Short answers, pulled from the story.

Who wrote Unholy Wars: Afghanistan, America and International Terrorism?

Unholy Wars was written by John K. Cooley, a news correspondent who spent decades in the Middle East. The book draws on his direct interactions with administrators, diplomats, politicians, and ordinary people in the region.

What time period does Unholy Wars cover?

Unholy Wars examines United States policies and alliances in the Middle East from 1979 to 1989. The book focuses on decisions made during that decade and their contribution to the emergence of international terrorism.

What claim about the CIA does John K. Cooley make in Unholy Wars?

Cooley described the central role of what he called the CIA's Muslim mercenaries in the Afghanistan war, citing upwards of 2,000 Algerians as participants. Journalist Peter Bergen noted that Cooley did not present evidence to support those claims.

What did Thomas Hegghammer say about the influence of Unholy Wars?

Norwegian researcher Thomas Hegghammer concluded that Unholy Wars did more than any other work to propagate the view that the CIA trained the Afghan Arabs. This assessment highlights the book's substantial impact on public debate about the conflict.

What did historian Odd Arne Westad say about Unholy Wars?

Based on information from Soviet defector Vasili Mitrokhin, historian Odd Arne Westad concluded that Unholy Wars "obviously originates in Soviet disinformation from the 1980s." This placed the book's central arguments in a very different light from the corrective account Cooley intended.

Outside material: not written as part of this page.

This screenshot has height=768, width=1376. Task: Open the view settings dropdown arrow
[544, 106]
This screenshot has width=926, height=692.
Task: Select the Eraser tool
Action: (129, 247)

How is Unholy Wars structured and what are its main chapters?

Unholy Wars is divided into eleven chapters. They include sections dedicated to Carter and Brezhnev, Anwar al-Sadat, Zia al-Haq, and Deng Xiaoping, as well as chapters on recruiters and spooks, donors and bankers, poppy fields and drug lords, Russia's bitter aftertaste, and two chapters titled "The Contagion Spreads" covering Egypt, the Maghreb, and the assault on America.